To do - From the line with "1600x933 pixels. At" through the line with "Click the red", repeat the entries verbatim, both end lines included, and add nothing.

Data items

■ ■ ■ ■

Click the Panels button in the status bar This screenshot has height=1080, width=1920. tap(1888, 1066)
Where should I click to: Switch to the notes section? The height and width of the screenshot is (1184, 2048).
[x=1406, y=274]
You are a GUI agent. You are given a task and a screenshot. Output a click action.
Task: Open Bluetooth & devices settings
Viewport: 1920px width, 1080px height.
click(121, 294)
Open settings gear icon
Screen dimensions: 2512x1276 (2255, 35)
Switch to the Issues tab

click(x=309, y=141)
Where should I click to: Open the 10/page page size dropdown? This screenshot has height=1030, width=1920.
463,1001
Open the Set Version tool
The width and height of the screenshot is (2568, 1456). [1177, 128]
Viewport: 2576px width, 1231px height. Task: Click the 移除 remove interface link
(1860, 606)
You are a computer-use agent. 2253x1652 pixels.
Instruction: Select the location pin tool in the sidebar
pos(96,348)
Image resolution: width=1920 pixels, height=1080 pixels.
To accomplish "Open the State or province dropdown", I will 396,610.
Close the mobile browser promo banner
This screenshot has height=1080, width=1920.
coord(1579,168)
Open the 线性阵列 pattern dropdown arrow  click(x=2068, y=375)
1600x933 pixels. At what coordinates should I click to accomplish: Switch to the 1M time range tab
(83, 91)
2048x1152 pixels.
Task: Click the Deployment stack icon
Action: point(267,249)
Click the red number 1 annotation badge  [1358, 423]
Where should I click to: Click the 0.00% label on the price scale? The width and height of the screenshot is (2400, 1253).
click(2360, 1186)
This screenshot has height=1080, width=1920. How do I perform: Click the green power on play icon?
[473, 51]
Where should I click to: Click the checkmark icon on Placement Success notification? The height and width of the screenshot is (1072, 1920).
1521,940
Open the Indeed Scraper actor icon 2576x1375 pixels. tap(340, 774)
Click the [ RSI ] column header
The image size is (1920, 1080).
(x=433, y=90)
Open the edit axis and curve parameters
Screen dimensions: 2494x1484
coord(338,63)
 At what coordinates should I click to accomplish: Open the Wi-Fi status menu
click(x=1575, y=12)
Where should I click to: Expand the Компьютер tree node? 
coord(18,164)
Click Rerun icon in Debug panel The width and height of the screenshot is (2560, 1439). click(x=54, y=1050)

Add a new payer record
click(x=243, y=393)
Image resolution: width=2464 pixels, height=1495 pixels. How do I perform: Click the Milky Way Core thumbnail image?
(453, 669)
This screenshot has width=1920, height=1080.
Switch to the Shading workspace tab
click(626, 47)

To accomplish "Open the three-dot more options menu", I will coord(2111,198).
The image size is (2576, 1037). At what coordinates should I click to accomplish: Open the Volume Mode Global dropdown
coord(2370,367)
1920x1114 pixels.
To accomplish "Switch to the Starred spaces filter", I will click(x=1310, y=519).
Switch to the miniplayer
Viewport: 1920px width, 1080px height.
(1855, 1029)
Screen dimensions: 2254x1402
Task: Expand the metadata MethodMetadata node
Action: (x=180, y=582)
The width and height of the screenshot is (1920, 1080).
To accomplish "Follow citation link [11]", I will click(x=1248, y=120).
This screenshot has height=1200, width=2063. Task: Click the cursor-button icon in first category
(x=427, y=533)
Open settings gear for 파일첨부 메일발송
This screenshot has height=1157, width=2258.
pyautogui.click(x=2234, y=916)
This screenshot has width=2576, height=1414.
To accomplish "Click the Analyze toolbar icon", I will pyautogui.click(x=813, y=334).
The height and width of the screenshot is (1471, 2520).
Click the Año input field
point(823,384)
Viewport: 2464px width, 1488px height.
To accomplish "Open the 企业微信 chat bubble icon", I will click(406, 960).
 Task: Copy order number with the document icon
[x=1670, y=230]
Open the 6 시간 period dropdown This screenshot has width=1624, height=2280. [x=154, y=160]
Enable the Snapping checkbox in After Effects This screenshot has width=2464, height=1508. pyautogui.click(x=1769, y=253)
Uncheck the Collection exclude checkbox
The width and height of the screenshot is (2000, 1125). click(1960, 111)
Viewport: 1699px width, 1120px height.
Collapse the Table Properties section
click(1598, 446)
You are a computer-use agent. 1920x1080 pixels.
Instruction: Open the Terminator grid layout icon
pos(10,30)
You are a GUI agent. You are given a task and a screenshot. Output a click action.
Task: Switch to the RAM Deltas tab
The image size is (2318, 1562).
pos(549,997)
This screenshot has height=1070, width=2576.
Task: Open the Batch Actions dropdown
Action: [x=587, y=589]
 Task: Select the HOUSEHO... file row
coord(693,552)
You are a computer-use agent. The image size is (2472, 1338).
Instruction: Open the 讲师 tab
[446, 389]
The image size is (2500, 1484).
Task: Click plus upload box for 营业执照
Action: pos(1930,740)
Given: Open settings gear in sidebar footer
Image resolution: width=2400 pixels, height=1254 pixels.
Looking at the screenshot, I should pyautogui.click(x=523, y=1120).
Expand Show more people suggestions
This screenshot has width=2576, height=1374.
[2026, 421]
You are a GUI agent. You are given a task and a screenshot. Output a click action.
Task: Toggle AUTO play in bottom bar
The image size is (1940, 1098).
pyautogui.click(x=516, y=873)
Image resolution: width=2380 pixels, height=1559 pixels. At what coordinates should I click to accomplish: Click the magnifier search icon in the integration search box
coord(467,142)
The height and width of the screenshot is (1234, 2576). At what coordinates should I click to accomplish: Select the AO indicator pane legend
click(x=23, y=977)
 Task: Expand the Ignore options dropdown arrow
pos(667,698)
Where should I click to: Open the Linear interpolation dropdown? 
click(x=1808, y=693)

■ ■ ■ ■

Written response -
1600x933 pixels. At what coordinates should I click to accomplish: Switch to the 1M time range tab
(83, 91)
2048x1152 pixels.
Task: Click the Deployment stack icon
Action: point(267,249)
Click the red number 1 annotation badge  [1358, 423]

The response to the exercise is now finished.